Sean Dawson: Hello, and welcome to the Cask Distillery podcast, where we once again, unlock the full potential of ServiceNow with expert insights and practical strategies only here on the Cask Distillery podcast. I am your host, Sean Dawson. I'm a client architect here at Cask, and we're going to be talking about leveling up employee experience with EC Pro today.

And with me, I have Erin Moore, who is our director of employee workflows. She has been in the customer service world for over 19 years. Five years of that were her corporate life leading into HR service delivery at a Fortune 500 company. Erin was responsible for platform management and governance for HR ServiceNow at her prior employer, including the development of the platform as well as managing day-to-day operations.

One thing that I like in her biography and what I know about her is she's most proud about her success in driving the self-service adoption of the portal. So, it's not just about the technology: It's about the actual end user getting the benefit. 

She realized a score of 90% with the inception of that service portal. So now, she's transitioned into the world of consulting, and now she leads the HRSD platform team as the director of employee workflows. Thanks, Erin, so much for taking time out of your busy schedule. I know we're both busy, but I want to thank you so much for taking time out of your schedule to talk to us here and our listeners.

Erin Moore: Thank you for having me. 

Sean: So starting out, we're going to be talking about leveling up the employee experience with EC Pro. I always like to go back to the basics because I know there are some listeners or watchers—however, you're consuming our content here—that don't always know what a service portal is because they've been using the old traditional UI 16 or classic UI and don't really know what a service portal is.

Can we step back a second and have you tell our listeners and watchers? What is a service portal? 

Erin: Of course. So, a service portal is really exactly what it sounds like. It is a homepage where employees can go to first search for their answers, so they might be able to find something in the knowledge base, or if they need that personalized assistance, they have the ability to open up their own cases.

And then, the beauty of it is they have the ability to watch that case all the way through to its completion. So they know exactly who's working on it, when they're working on it, and who to follow up with if they have additional questions. 

Sean: Okay, and I did mention EC pro earlier. So for those of you listening, EC is Employee Center. So, Employee Center is the next evolution, but what is Employee Center and why did it come out? 

Erin: Yeah. So, Employee Center, there's a lot of people out there that are joking that it's the one portal to rule them all. So when ServiceNow first came about, it had all of these different service portals, and so, it's a lot to manage. 

It's a lot of overhead. It's a lot of technical things that you have to work through. So when ServiceNow really thought about this, they realized that there could be this way to bring all of their service portals under one house—so to speak—and that's the Employee Center.

So, that Employee Center has the ability to serve as almost an intranet. You can even go down that road of it fully becoming an intranet, but just at a base level, it can be that landing point for all employees to say, “I know I have a question.
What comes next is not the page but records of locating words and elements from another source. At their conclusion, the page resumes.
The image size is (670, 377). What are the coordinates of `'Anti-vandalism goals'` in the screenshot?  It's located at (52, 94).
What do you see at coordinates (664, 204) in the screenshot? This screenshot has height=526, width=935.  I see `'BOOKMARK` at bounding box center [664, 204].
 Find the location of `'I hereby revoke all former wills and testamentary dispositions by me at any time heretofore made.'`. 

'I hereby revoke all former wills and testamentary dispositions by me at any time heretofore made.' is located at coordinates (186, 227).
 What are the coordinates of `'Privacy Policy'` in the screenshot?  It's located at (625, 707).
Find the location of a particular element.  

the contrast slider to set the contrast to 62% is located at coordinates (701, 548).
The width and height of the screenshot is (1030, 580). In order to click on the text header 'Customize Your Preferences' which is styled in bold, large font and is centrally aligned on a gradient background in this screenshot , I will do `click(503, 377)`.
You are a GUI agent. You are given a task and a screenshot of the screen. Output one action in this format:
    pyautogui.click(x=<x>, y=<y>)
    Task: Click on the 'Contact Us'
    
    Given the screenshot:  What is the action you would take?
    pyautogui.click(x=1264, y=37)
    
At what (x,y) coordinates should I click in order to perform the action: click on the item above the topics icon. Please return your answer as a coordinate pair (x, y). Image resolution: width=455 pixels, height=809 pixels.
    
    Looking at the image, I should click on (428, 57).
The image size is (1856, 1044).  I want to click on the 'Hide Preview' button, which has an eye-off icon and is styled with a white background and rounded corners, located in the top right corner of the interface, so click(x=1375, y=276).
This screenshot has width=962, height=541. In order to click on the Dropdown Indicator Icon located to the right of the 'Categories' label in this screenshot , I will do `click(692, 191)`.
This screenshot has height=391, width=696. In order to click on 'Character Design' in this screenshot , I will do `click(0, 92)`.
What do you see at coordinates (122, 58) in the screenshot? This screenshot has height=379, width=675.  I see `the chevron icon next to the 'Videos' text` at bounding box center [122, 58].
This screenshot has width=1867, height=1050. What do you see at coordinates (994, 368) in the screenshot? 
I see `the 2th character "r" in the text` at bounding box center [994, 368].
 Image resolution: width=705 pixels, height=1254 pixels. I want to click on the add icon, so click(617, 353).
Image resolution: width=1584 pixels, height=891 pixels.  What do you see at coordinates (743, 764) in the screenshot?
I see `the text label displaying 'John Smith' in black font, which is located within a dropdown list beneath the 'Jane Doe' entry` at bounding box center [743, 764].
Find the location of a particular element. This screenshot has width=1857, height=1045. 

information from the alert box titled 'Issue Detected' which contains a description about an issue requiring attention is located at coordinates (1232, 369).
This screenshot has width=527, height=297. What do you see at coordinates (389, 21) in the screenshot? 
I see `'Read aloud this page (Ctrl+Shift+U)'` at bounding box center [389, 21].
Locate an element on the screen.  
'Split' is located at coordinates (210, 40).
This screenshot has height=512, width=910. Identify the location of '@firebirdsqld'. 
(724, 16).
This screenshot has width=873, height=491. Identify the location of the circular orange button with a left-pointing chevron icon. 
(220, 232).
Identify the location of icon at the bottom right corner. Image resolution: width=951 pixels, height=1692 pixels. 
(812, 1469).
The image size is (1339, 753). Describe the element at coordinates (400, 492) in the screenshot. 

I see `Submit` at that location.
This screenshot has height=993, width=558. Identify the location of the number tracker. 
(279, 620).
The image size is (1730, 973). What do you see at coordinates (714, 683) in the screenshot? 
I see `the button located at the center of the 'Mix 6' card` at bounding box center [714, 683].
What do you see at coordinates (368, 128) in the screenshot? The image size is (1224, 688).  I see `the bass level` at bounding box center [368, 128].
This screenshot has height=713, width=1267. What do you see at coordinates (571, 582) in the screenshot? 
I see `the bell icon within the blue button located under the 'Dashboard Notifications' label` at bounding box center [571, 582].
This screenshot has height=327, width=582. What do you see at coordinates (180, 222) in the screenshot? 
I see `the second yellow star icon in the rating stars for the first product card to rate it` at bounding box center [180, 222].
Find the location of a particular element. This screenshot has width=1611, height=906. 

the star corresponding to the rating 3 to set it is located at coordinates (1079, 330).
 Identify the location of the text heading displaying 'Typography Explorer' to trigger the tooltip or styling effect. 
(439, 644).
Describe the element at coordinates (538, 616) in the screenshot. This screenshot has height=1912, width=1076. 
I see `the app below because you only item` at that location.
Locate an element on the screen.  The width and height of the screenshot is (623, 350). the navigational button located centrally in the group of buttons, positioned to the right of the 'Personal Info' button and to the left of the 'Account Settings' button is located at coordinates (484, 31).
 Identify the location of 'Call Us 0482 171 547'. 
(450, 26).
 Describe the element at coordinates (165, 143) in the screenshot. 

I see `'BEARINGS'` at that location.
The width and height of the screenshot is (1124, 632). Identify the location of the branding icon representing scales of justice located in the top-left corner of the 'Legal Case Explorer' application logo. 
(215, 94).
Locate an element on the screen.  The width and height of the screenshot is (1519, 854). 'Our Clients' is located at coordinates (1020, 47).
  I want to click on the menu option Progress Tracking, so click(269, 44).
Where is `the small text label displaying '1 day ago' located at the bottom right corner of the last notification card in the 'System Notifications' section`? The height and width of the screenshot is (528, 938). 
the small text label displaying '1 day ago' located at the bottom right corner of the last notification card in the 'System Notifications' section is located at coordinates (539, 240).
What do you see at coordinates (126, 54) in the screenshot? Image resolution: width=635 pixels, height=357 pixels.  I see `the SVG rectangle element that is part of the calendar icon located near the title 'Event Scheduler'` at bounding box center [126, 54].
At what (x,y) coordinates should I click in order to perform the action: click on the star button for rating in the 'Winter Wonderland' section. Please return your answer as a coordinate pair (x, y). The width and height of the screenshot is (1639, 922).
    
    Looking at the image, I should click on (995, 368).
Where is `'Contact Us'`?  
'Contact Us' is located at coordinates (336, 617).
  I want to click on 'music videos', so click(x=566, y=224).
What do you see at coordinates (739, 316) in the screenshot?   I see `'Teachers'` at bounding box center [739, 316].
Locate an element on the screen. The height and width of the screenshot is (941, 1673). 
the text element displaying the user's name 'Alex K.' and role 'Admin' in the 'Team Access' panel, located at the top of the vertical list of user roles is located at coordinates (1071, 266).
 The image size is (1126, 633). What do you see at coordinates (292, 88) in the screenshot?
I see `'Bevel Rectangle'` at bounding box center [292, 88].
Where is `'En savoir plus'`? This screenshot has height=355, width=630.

I know I need some assistance. I don't really know who I need to go to.”

And then, of course, it's got that traditional search bar, but even so, on top of that, across the top, it has all these different little places where you can click into. So if you need to reach out to HR, you can click on the HR tab and go straight into HR needs. If you know you need IT, or facilities, or anyone else, you can click on their respective areas and go into those appropriate spaces within that employee center portal.

Sean: Okay. So now thinking about like the next step, if somebody says, “Gosh, that sounds like it would work for me.” 

But what would maybe organizations need to consider when thinking about moving to EC Pro? What are the little pieces they need to be considering in that? 

Erin: Yeah. So I think any time you're working with ServiceNow, you constantly hear crawl, walk, run, right?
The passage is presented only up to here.